• _Your goal_
Reproduce every one of the entries below word for word, leaving nothing out and changing nothing.

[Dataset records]
────────

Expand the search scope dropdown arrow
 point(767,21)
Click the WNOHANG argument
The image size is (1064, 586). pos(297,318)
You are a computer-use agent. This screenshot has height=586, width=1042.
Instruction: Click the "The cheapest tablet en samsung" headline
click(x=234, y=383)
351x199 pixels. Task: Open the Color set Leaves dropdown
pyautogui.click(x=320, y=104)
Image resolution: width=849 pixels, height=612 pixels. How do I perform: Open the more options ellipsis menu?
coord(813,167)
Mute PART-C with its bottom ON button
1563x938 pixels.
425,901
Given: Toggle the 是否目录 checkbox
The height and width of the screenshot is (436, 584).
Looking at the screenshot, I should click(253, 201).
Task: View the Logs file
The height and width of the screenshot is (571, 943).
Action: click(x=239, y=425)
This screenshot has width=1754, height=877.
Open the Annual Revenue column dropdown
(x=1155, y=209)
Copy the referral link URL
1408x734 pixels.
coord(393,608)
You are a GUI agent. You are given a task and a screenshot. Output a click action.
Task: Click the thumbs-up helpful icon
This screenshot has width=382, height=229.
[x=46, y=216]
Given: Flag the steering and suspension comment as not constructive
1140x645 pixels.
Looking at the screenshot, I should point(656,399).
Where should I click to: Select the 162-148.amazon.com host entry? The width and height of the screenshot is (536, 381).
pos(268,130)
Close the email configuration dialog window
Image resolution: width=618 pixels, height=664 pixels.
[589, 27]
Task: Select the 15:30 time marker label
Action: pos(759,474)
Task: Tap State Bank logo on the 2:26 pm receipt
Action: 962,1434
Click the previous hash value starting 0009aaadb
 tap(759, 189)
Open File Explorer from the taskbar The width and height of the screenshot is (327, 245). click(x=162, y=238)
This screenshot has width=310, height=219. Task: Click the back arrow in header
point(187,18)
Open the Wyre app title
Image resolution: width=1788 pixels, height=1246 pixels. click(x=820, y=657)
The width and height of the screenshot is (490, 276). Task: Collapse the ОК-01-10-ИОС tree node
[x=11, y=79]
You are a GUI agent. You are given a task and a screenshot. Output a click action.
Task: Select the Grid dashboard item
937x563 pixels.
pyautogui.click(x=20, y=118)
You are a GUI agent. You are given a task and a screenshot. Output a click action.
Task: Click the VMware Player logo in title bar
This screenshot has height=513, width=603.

────────

• _Written response_
Expand the search scope dropdown arrow
 point(767,21)
Click the WNOHANG argument
The image size is (1064, 586). pos(297,318)
You are a computer-use agent. This screenshot has height=586, width=1042.
Instruction: Click the "The cheapest tablet en samsung" headline
click(x=234, y=383)
351x199 pixels. Task: Open the Color set Leaves dropdown
pyautogui.click(x=320, y=104)
Image resolution: width=849 pixels, height=612 pixels. How do I perform: Open the more options ellipsis menu?
coord(813,167)
Mute PART-C with its bottom ON button
1563x938 pixels.
425,901
Given: Toggle the 是否目录 checkbox
The height and width of the screenshot is (436, 584).
Looking at the screenshot, I should click(253, 201).
Task: View the Logs file
The height and width of the screenshot is (571, 943).
Action: click(x=239, y=425)
This screenshot has width=1754, height=877.
Open the Annual Revenue column dropdown
(x=1155, y=209)
Copy the referral link URL
1408x734 pixels.
coord(393,608)
You are a GUI agent. You are given a task and a screenshot. Output a click action.
Task: Click the thumbs-up helpful icon
This screenshot has width=382, height=229.
[x=46, y=216]
Given: Flag the steering and suspension comment as not constructive
1140x645 pixels.
Looking at the screenshot, I should point(656,399).
Where should I click to: Select the 162-148.amazon.com host entry? The width and height of the screenshot is (536, 381).
pos(268,130)
Close the email configuration dialog window
Image resolution: width=618 pixels, height=664 pixels.
[589, 27]
Task: Select the 15:30 time marker label
Action: pos(759,474)
Task: Tap State Bank logo on the 2:26 pm receipt
Action: 962,1434
Click the previous hash value starting 0009aaadb
 tap(759, 189)
Open File Explorer from the taskbar The width and height of the screenshot is (327, 245). click(x=162, y=238)
This screenshot has width=310, height=219. Task: Click the back arrow in header
point(187,18)
Open the Wyre app title
Image resolution: width=1788 pixels, height=1246 pixels. click(x=820, y=657)
The width and height of the screenshot is (490, 276). Task: Collapse the ОК-01-10-ИОС tree node
[x=11, y=79]
You are a GUI agent. You are given a task and a screenshot. Output a click action.
Task: Select the Grid dashboard item
937x563 pixels.
pyautogui.click(x=20, y=118)
You are a GUI agent. You are given a task and a screenshot. Output a click action.
Task: Click the VMware Player logo in title bar
This screenshot has height=513, width=603.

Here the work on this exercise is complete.